Washing clothes involved some interesting equipment.  There were wash tubs, a rub board, a wash pot, and if we didn’t string out some kind of wire between trees, the pasture fence would work for a clothes line, even with a little risk of snagging on the barbed wire.  But then again, you didn’t have to have clothes pens if you used a pasture fence.  If you did have clothes pens, there were two different kinds.  One kind didn’t have a spring, it was just a peg, with a split down the middle.  Come to think of it, they may have called that a clothes peg.  The other kind—with a spring–had two pieces of wood, flat on the outside, with the insides facing each other, with a notch to hold the clothes on the wire, and a spring between the two wooden parts with short arms toward the end that closed, to hold the two ends tightly together.  And, of course, there was washing powder.  I believe that it was Tide, even back then. 

Here’s how it worked.  You dipped up water from the pool in the branch just about the plank, filled the two wash tubs about half full of water—one for the wash and the other for the rinse.  The rub board went in the tub that you were washing in.  The tubs were galvanized, number two wash tubs, and I will not bother to describe them.  They are still made, and anyone who requires a description probably won’t understand the rest anyway!  The rub board had galvanized, corrugated metal sheet between two straight pieces of wood.  The metal began about 4 or 5 inches up the side pieces, leaving legs that went down into the tub that you washed in.  Above the metal, still between the wooden sides was a shelf, and above that a flat wooden piece in the same plane with the metal, and above that, a wooden piece between the two side pieces, holding it all together.  Octagon soap was the standard, and the bar of soap rested on the shelf above the metal when not in use.  (By the way, Octagon soap had coupons, and I think you could use to buy more Octagon Soap.  Mama cut them out and saved them, of course.

The rubboard stood in the tub, leaned up on the side of the tub.  The bottom of the rubboard was in the water.  The clothes were rubbed vigorously on the rub board, up and down, in and out of the water, and Octagon soap was liberally applied.  (The Tide went into the wash pot).  You had to be careful not to mix the whites and the colored clothes.  The colored clothes would fade on the white clothes.  Soap wash rubbed on and made suds as the rubbing proceeded. After the person doing the washing was satisfied that the grit and grime had been expelled, the clothes were transferred to the wash pot, for boiling.  I guess that it followed up on Pasteur’s great discovery. 

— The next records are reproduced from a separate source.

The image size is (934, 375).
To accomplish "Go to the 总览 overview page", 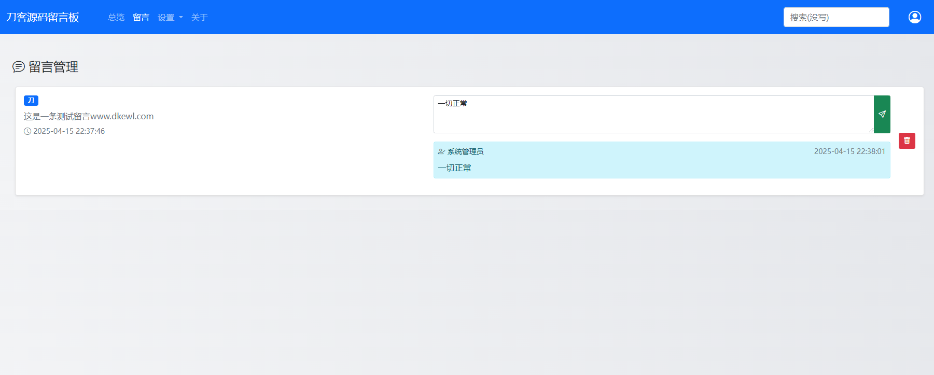I will pyautogui.click(x=116, y=18).
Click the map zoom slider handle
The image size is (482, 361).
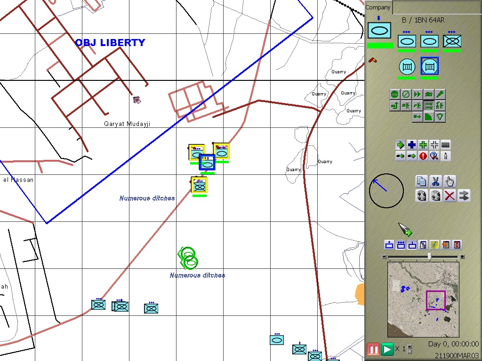point(429,256)
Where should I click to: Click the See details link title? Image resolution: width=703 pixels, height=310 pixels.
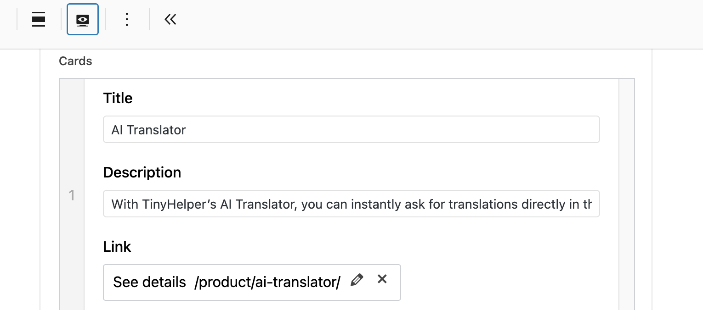(149, 282)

The wash pot was cast iron.  It held about 5 or 6 gallons or more, and was bigger around in the middle than at the top.  After the metal closed in toward the top, it spread out again in a flange around the very top.  It had three very short legs, and these usually stood on bricks, and a fire was made under the pot.  You put enough water in there to boil the clothes without boiling over.  If you boiled over, it doused the fire, and that was not good and had a distinct smell.  We had to gather trashy wood for the fire around the pot.  The fire was built so that any breeze carried the fire under the pot.  The fire around a wash pot also had a very distinct odor about it.  I can still recall that odor, like I recall the odor of cotton.

A wooden stick was used to punch the clothes while they were boiling.  The wash powder went in the pot, and you had to be careful not to put too much, and have suds boiling out of the pot!  After boiling the clothes for a while, using the punch stick, you lifted the clothes out of the pot and maneuvered them into the rinse tub.  The stick was helpful in getting the clothes out of that hot water. The rinse tub got the soap out.  Then the clothes were clean, so you “hung them out” on the line (or fence, as the case may be) to dry.  After they dried, you “brought them in.”

Octagon soap did cost money, and Mama was always frugal.  (And by the way, there was a war going on and commodities and supplies were “rationed”). So, Mama and Uncle Earl experimented with lye soap.  I can’t begin to describe the process.  As best I remember it involved running water through ashes to collect some kind of chemical, but I may be wrong.  And I think it involved something from a hog, but again I may be wrong.  And red devil lye.  She actually got the soap into cakes.  But I remember it being pretty potent.  It may have caused some wear and tear on the clothes, so it didn’t replace the Octagon soap.  Lye soap never became our standard washday soap!